Again my eye drifts to the magazine rack. All the titles are Chinese, the script too, but they have almost exactly the same kind of “front” as the magazines at the Coles checkout. Subtle differences of graphic focus and style but otherwise topologically identical. Pretty girls and handsome boys, movie or soap stars I assume. I can’t tell if they share the pain of the western starlet, or if the smirking young man with the confronting razor cut hair has just had a naughty weekend with a mate’s wife.

And then it strikes me. I may not be able to read a word but I do recognise the style and strangely, I also recognise many of the faces, just as I did at the other stand; and their visual context and presentation style makes them almost indistinguishable from their western counterparts.

It occurred to me that my recognising some of those Chinese faces might be the first landings, the cultural beach head of the coming change as China moves to dominate the geopolitical scene in the coming century and the focus of popular culture shifts to Asia. I’m being culturally colonised. It’s like the Britpop Invasion of the 60’s all over again.

I never miss a chance to watch Asian movies and TV on SBS. I particularly like Chinese stories, particularly the grand historical tales of Empire, or the lonely swordsman bringing justice to the rural badlands, they do a fabulous ghost story or perhaps a modern urban tale of everyday life in Beijing. That must be how I know these faces, but they are none of them Chow Yun Fat or Michelle Yeoh, and I only mention them because they’re the only Chinese stars I can readily name.

It’s all great stuff and I wonder how long it may be before I might not only recognise their faces but also be able to put some detail to their individual legends, as I can with our home grown media pop-tarts. How long before there are English language versions of those Chinese magazines on display at the Coles checkout; before we all sit down to watch a Chinese soap, a gritty detective thriller set in Shanghai, mainstream culture with eastern themes on Channel 9?

Some time ago young Wordsworth and I went to see that new Karate Kid movie with the precocious Jaden Smith in the lead and Jackie Chan as his sensei. The audience we saw the flick with didn’t mind an essentially American/Japanese notion being translated to China, (that was Jackie Chan I guess), and when it was all over Wordsworth said that the thing he’d liked most about the film was seeing China; the streets and cars, the buildings and how people lived. It was an eye opener for him and he went through a brief period thereafter when his room began to resemble a Chinoiserie of popular Asian culture.

I wish I still had that sponge like quality. The ability to guzzle culture like the Solo man, all eager imperative, throat open and bugger the spill; but I’m too old for that now. My old brain just doesn’t have the plasticity his does at 11 years old.

I was thinking of young Wordsworth’s future in the car on the way home. That’s when it finally resolved in my mind.

Shopping, the typically over-privileged, unsatisfied western couple, the friendly but quietly waiting Chinese husbands, the two magazine racks and the ubiquity of pop culture. It all suggested a changing balance, things in transition, phase shift, dynamism. There was energy in it, the increasing tension before the snap to a new attractor.
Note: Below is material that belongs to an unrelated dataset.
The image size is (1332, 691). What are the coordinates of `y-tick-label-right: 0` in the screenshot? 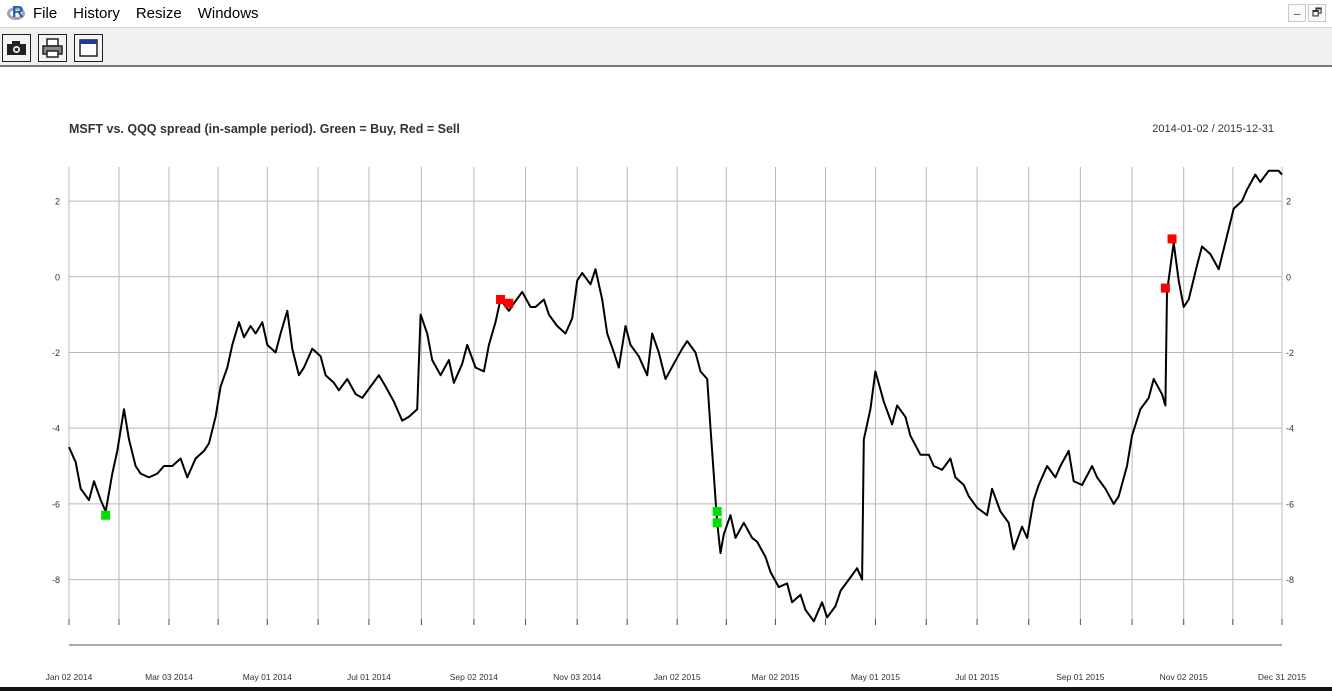 It's located at (1288, 277).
The future needs young Wordsworth’s plasticity, his eagerness to embrace change and innovation. It needs his love of difference and diversity because he will grow up and grow old as a member of one of the first generations of European descendents in the last 500 years that will not have the hegemonic grip on global culture. While the strength of English as the global lingua franca is likely to continue indefinitely, there will come a time when the simple economics of pop cultural production will see Wordsworth or his kids listening to Chinese and Indian pop, watching Chinese TV and movies and reading Asian narratives. Perhaps the TV and movies will be dubbed into English, the books, comics, games and websites with an English language version, but they will be indissolubly Asian. In creative impetus, style and content they will express and reflect a completely different cultural heritage.

The future is Asian and it’s a pity I won’t get to see it flower, but Wordsworth will, and his children and their children. I wonder what it will be like.